Pixel coordinate grounding data:
_ _ _ _
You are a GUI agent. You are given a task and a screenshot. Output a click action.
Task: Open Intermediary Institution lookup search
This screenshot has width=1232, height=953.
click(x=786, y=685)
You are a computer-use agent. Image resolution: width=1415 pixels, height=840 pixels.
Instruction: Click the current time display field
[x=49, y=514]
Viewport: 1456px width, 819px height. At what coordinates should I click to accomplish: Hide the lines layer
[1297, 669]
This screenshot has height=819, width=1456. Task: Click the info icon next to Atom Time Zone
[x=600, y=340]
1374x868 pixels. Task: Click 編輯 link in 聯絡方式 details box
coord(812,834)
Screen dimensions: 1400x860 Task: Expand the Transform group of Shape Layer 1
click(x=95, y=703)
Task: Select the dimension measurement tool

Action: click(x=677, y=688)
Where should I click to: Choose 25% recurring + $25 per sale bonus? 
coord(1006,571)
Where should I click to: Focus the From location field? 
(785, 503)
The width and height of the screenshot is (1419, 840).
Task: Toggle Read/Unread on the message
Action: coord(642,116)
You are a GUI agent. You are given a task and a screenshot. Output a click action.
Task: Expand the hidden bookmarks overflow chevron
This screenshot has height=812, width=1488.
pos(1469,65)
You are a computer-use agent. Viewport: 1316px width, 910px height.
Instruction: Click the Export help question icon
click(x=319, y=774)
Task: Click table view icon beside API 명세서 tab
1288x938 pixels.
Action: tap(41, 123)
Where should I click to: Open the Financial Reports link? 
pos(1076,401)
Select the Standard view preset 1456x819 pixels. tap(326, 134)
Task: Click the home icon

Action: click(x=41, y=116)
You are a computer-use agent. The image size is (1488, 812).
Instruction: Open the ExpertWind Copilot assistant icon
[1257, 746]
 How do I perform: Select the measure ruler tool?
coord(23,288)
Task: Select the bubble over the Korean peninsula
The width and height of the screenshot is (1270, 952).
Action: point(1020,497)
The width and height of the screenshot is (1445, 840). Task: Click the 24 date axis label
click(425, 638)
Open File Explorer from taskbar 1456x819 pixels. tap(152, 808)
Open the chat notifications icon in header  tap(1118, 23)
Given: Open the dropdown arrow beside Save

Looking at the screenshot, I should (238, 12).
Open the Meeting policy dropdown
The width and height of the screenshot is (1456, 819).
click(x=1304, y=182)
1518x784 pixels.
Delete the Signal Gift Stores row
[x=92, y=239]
_ _ _ _
▶ _PROBLEM_
Word for word, write out each of the records shown above.

▶ _REPLY_
You are a GUI agent. You are given a task and a screenshot. Output a click action.
Task: Open Intermediary Institution lookup search
This screenshot has width=1232, height=953.
click(x=786, y=685)
You are a computer-use agent. Image resolution: width=1415 pixels, height=840 pixels.
Instruction: Click the current time display field
[x=49, y=514]
Viewport: 1456px width, 819px height. At what coordinates should I click to accomplish: Hide the lines layer
[1297, 669]
This screenshot has height=819, width=1456. Task: Click the info icon next to Atom Time Zone
[x=600, y=340]
1374x868 pixels. Task: Click 編輯 link in 聯絡方式 details box
coord(812,834)
Screen dimensions: 1400x860 Task: Expand the Transform group of Shape Layer 1
click(x=95, y=703)
Task: Select the dimension measurement tool

Action: click(x=677, y=688)
Where should I click to: Choose 25% recurring + $25 per sale bonus? 
coord(1006,571)
Where should I click to: Focus the From location field? 
(785, 503)
The width and height of the screenshot is (1419, 840).
Task: Toggle Read/Unread on the message
Action: coord(642,116)
You are a GUI agent. You are given a task and a screenshot. Output a click action.
Task: Expand the hidden bookmarks overflow chevron
This screenshot has height=812, width=1488.
pos(1469,65)
You are a computer-use agent. Viewport: 1316px width, 910px height.
Instruction: Click the Export help question icon
click(x=319, y=774)
Task: Click table view icon beside API 명세서 tab
1288x938 pixels.
Action: tap(41, 123)
Where should I click to: Open the Financial Reports link? 
pos(1076,401)
Select the Standard view preset 1456x819 pixels. tap(326, 134)
Task: Click the home icon

Action: click(x=41, y=116)
You are a computer-use agent. The image size is (1488, 812).
Instruction: Open the ExpertWind Copilot assistant icon
[1257, 746]
 How do I perform: Select the measure ruler tool?
coord(23,288)
Task: Select the bubble over the Korean peninsula
The width and height of the screenshot is (1270, 952).
Action: point(1020,497)
The width and height of the screenshot is (1445, 840). Task: Click the 24 date axis label
click(425, 638)
Open File Explorer from taskbar 1456x819 pixels. tap(152, 808)
Open the chat notifications icon in header  tap(1118, 23)
Given: Open the dropdown arrow beside Save

Looking at the screenshot, I should (238, 12).
Open the Meeting policy dropdown
The width and height of the screenshot is (1456, 819).
click(x=1304, y=182)
1518x784 pixels.
Delete the Signal Gift Stores row
[x=92, y=239]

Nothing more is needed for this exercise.